EXERCISE DATA:

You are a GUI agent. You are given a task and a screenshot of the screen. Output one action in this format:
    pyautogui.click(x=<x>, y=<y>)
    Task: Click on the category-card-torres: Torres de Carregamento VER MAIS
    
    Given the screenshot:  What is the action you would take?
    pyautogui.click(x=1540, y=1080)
...
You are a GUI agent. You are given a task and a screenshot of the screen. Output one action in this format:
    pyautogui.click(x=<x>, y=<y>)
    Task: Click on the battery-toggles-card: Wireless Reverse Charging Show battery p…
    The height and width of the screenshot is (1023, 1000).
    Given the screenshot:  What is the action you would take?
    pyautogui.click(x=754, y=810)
...
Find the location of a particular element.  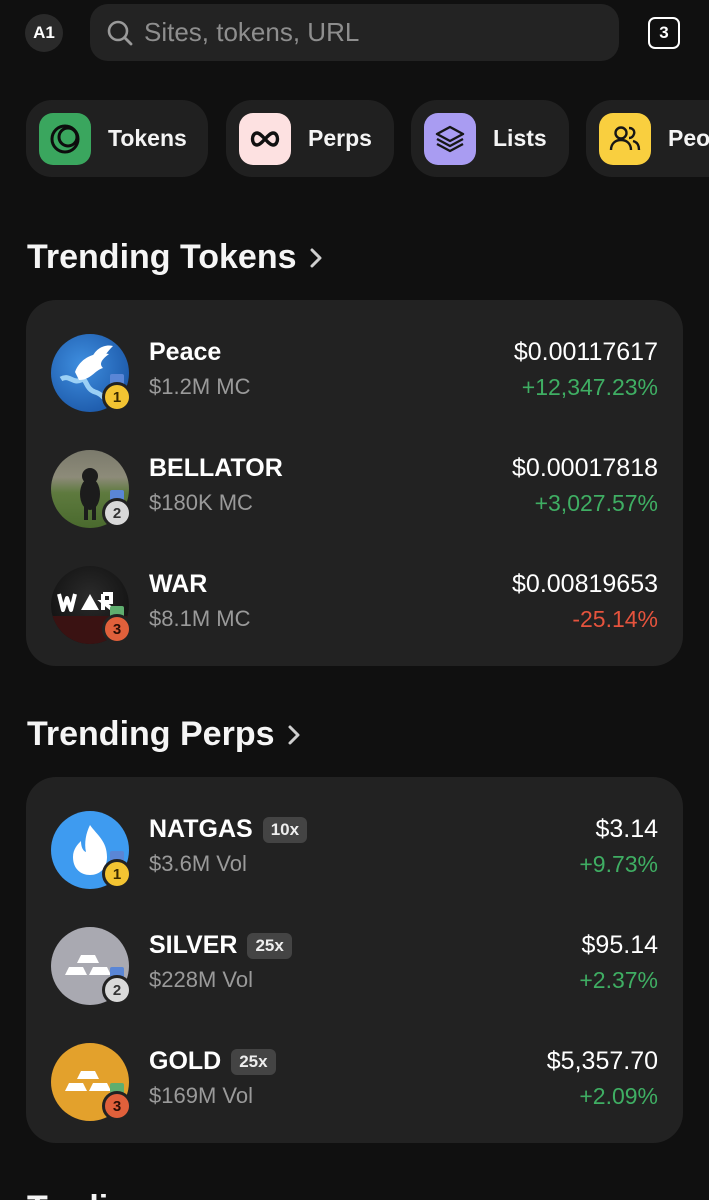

WHAT IS REQUIRED: Pull out every line in the records that contains the string "card" and copy each one in full.

REPLY:
    Task: Click on the category-card-torres: Torres de Carregamento VER MAIS
    Task: Click on the battery-toggles-card: Wireless Reverse Charging Show battery p…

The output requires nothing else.